Past Perspectives: The Last Kings of Shanghai
VIEW EVENT DETAILSEvening Talk with JONATHAN KAUFMAN, Pulitzer Prize-winning reporter and BEN JUDAH, Author
- Friday, November 13th, 2020
- Registration 20:45, Discussion 21:00, Close 22:00
- ASHK Members $120; Non-members $150
- Online Registration Required
- Live event at Miller Theatre - Asia Society Hong Kong Center
- This event is also available online (https://www.ticketflap.com/hkilf2020?_ga=2.167656062.1392497114.1604884965-1678040840.1602043917)

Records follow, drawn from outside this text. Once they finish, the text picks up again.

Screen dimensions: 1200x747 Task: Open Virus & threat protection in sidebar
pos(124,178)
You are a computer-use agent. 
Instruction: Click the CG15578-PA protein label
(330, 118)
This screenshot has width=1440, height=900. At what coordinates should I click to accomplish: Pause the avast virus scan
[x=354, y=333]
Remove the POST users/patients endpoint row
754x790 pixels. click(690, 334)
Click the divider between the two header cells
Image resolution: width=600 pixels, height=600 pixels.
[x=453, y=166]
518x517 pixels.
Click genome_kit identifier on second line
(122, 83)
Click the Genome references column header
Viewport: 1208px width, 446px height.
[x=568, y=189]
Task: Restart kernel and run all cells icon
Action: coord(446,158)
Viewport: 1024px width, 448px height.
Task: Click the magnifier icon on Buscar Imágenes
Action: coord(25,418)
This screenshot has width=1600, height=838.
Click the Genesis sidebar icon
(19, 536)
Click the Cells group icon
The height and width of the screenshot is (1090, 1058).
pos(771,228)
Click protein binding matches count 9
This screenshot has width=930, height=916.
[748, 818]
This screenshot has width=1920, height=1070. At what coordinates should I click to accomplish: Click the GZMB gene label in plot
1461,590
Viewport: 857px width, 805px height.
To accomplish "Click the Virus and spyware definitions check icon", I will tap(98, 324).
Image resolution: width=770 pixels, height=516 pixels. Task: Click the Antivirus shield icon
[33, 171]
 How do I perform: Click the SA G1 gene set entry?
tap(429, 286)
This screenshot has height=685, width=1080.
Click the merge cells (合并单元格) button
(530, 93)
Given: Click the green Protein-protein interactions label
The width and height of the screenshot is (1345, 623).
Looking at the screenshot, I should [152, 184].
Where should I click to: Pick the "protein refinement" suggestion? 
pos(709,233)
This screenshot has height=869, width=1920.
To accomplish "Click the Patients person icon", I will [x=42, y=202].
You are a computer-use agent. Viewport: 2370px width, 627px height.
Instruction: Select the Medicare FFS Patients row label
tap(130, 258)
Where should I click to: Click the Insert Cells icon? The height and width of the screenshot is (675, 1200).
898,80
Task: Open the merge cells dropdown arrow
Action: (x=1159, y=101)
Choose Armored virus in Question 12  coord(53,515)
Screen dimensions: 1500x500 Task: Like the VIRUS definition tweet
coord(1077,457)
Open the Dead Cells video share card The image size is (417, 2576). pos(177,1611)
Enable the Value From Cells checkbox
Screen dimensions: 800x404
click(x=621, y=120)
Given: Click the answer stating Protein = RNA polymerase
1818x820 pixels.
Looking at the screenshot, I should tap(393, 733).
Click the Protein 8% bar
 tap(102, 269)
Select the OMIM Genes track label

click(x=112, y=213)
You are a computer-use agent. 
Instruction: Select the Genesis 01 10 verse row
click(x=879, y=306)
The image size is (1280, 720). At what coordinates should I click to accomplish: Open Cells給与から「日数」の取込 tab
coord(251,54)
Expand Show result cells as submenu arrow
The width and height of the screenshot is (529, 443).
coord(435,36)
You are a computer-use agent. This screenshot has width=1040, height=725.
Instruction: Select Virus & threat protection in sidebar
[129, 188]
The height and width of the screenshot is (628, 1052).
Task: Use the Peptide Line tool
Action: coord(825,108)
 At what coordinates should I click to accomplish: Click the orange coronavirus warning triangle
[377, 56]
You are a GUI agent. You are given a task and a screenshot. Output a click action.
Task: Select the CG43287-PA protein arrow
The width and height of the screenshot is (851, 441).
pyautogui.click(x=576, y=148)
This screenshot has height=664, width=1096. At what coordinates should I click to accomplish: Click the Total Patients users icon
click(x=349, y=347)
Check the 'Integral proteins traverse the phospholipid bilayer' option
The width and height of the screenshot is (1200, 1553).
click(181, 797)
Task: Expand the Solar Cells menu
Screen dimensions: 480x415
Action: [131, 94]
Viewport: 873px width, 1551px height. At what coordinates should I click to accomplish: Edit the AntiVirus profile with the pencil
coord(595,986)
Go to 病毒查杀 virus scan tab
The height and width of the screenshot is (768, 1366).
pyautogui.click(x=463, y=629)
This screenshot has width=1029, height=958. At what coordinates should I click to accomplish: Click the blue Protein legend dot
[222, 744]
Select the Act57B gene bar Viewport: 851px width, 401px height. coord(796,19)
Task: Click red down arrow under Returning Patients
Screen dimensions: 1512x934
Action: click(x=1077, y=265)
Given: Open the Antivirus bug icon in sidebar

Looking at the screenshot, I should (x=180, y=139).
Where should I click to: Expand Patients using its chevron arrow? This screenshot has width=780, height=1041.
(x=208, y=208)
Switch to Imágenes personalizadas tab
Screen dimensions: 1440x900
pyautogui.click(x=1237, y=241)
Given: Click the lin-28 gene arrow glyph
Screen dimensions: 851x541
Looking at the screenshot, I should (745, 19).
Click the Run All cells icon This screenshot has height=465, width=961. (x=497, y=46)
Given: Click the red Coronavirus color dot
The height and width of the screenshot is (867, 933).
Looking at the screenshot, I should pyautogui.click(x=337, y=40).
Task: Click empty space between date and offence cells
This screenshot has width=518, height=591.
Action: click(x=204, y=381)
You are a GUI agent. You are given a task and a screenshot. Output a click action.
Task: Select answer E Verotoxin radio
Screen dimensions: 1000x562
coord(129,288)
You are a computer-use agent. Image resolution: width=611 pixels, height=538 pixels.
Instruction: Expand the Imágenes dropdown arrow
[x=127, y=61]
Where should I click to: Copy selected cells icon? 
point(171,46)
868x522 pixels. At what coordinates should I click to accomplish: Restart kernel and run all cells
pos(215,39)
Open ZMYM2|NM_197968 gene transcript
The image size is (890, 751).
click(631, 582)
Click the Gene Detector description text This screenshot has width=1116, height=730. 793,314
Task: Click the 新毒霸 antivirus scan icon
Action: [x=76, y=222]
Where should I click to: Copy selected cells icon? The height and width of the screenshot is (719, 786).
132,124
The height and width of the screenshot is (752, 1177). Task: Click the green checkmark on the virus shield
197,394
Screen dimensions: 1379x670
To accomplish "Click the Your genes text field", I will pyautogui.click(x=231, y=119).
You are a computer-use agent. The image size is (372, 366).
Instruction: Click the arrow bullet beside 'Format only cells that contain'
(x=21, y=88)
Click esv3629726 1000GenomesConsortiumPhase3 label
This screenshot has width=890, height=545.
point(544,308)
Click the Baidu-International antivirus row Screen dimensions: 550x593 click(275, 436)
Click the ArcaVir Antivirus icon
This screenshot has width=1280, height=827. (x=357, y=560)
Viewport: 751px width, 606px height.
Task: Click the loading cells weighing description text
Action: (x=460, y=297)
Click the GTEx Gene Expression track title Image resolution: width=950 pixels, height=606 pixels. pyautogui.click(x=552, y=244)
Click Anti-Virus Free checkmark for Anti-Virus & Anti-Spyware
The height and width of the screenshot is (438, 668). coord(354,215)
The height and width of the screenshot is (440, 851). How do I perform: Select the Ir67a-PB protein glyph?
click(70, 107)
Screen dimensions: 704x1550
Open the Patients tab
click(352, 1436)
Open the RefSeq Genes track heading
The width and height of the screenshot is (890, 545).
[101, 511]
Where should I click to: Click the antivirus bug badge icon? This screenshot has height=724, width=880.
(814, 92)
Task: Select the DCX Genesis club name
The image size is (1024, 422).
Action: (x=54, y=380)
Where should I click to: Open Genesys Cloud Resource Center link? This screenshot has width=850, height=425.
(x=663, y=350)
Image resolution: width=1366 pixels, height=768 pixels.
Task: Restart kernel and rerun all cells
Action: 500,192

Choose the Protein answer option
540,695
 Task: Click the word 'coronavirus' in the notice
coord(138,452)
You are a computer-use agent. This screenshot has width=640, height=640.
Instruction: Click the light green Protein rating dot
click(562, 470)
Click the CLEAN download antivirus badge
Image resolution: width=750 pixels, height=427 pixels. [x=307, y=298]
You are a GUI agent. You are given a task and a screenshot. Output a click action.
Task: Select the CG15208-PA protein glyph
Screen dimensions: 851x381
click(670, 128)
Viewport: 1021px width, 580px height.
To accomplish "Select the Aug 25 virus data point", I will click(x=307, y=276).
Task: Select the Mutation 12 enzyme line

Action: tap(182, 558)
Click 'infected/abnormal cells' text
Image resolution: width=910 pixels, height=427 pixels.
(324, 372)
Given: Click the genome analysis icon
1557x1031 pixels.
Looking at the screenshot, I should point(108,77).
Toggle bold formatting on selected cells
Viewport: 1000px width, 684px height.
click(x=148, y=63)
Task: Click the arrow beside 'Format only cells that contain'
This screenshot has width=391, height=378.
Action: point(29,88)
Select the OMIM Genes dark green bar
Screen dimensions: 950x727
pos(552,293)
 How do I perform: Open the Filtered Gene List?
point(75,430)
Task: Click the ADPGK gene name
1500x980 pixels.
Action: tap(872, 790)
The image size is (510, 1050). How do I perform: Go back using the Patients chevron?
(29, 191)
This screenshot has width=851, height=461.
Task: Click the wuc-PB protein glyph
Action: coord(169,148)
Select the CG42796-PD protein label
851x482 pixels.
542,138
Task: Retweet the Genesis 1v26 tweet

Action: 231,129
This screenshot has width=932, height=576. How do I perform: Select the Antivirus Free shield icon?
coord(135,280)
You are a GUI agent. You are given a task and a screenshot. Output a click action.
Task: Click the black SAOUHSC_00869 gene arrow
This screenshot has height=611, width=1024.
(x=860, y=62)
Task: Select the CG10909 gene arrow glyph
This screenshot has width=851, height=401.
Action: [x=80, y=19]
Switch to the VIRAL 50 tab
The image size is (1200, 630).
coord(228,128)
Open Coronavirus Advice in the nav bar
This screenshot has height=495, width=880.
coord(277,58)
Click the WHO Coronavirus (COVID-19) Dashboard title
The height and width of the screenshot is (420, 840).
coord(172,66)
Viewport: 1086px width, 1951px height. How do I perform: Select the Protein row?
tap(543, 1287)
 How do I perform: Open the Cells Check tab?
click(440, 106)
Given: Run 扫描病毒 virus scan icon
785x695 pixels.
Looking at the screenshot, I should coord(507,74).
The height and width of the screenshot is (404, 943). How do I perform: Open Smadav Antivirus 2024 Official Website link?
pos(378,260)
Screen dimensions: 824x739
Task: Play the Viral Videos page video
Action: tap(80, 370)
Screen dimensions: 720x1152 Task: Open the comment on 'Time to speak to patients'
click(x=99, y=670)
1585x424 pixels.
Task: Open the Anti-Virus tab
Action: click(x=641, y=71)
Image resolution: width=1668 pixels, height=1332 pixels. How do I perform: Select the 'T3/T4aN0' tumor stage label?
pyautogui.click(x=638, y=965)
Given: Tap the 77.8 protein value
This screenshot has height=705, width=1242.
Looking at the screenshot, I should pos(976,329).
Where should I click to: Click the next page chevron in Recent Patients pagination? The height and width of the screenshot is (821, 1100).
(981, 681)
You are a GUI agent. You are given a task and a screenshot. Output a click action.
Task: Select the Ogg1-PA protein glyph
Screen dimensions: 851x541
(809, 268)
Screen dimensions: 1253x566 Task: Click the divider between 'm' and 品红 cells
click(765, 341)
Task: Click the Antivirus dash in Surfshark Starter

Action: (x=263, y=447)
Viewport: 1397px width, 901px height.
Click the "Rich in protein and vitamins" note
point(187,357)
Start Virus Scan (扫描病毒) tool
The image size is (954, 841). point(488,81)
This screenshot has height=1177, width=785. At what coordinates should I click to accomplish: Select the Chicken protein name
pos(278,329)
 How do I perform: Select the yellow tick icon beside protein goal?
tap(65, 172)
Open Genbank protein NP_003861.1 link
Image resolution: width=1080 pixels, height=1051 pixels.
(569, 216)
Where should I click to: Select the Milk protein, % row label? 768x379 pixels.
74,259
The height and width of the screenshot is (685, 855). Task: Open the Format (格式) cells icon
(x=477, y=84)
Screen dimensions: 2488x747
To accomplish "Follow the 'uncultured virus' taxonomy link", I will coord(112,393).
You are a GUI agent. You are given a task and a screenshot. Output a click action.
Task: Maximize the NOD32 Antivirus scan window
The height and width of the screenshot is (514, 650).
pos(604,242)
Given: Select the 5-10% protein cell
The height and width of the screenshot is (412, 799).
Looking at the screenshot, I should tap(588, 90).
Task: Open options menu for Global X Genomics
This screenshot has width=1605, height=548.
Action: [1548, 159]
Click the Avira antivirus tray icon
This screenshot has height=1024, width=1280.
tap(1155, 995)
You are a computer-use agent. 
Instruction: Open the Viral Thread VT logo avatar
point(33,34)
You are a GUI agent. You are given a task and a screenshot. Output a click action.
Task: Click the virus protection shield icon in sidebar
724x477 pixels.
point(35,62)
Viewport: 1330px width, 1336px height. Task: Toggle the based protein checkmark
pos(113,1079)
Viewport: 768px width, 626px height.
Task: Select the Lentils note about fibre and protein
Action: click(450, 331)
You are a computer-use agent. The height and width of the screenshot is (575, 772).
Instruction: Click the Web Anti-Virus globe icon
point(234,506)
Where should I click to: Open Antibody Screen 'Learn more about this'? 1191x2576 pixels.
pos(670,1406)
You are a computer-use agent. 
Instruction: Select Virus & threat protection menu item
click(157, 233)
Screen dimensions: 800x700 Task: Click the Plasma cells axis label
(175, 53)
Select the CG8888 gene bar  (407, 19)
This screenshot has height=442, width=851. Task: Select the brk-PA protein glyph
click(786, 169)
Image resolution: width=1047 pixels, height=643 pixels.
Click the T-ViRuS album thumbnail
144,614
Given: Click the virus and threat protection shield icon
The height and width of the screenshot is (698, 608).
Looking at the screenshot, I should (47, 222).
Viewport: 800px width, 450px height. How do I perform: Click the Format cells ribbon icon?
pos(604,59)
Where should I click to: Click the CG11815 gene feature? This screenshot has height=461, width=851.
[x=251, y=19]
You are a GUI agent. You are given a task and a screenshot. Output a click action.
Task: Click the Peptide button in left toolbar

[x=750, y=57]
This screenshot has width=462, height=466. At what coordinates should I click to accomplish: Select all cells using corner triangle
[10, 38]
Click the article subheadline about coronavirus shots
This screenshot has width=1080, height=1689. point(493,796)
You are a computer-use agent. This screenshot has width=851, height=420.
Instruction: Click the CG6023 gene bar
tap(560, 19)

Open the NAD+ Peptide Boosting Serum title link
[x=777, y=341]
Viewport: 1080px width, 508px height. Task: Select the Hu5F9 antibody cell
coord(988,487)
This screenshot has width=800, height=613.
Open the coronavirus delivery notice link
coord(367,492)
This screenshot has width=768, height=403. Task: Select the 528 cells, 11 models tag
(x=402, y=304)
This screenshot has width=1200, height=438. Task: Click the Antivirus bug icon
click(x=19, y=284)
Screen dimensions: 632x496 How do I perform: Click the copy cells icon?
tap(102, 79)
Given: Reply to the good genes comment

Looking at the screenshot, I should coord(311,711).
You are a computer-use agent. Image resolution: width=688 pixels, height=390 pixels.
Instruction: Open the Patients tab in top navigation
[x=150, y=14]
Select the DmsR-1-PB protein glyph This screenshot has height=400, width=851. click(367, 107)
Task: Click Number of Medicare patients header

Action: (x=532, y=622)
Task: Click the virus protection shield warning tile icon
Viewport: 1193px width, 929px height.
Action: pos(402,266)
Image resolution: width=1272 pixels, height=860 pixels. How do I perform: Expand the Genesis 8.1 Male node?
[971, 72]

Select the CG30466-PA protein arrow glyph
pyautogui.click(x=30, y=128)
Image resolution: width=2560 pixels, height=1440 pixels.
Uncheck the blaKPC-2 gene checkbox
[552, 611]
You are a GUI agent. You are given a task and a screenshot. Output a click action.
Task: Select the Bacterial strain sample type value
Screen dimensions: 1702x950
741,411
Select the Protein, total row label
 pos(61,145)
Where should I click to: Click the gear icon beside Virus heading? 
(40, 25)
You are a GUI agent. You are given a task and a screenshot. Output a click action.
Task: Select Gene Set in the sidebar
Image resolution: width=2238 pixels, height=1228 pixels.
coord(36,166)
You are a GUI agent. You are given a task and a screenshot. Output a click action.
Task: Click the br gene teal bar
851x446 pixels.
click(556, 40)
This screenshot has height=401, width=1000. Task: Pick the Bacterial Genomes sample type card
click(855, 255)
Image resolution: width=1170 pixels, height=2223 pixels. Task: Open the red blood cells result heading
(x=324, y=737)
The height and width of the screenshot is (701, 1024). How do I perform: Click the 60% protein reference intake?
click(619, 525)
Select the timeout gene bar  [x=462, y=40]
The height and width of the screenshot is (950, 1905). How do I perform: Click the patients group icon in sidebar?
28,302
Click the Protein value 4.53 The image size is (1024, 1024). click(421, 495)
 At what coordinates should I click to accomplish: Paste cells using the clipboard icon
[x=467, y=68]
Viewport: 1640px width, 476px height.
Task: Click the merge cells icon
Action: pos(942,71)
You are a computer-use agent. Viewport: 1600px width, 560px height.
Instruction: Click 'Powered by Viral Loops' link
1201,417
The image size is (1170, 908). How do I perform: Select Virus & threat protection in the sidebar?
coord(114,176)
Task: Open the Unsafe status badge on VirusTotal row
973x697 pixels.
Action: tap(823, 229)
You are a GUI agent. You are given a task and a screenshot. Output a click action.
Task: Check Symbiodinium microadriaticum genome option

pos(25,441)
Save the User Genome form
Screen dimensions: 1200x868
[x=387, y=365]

Pulitzer prize-winning journalist and author Jonathan Kaufman brings us a tale of opium smuggling, family rivalry, political intrigue, and survival that stretches from Baghdad to Hong Kong to Shanghai to London. The Last Kings of Shanghai: The Rival Jewish Dynasties that Helped Create Modern China is a story of two Jewish families, the Sassoons and the Kadoories, who stood astride Chinese business and politics for more than 175 years, profiting from the Opium Wars; surviving Japanese occupation; courting Chiang Kai-shek; and losing nearly everything as the Communists swept into power. Join Kaufman as he talks with writer Ben Judah, whose ancestors were another prominent Jewish family that did business in Asia. Jonathan Kaufman and Ben Judah will join virtually.
Jonathan Kaufman is a Pulitzer Prize-winning reporter who has written and reported on China for thirty years for The Boston Globe, where he covered the 1989 massacre in Tiananmen Square; The Wall Street Journal, where he served as China bureau chief from 2002 to 2005; and Bloomberg News. He is the author of A Hole in the Heart of the World: Being Jewish in Eastern Europe and Broken Alliance: The Turbulent Times Between Blacks and Jews in America, winner of the National Jewish Book Award. He is director of the School of Journalism at Northeastern University in Boston.
Ben Judah was born in London. He has travelled extensively in Russia, Central Asia and the Levant. His writing has featured widely, including The New York Times, The Financial Times, and Politico. His first book, Fragile Empire (2013) was a study of Vladimir Putin’s Russia and his most recent book This is London (2016) is a portrait of the British capital. He lives in New York.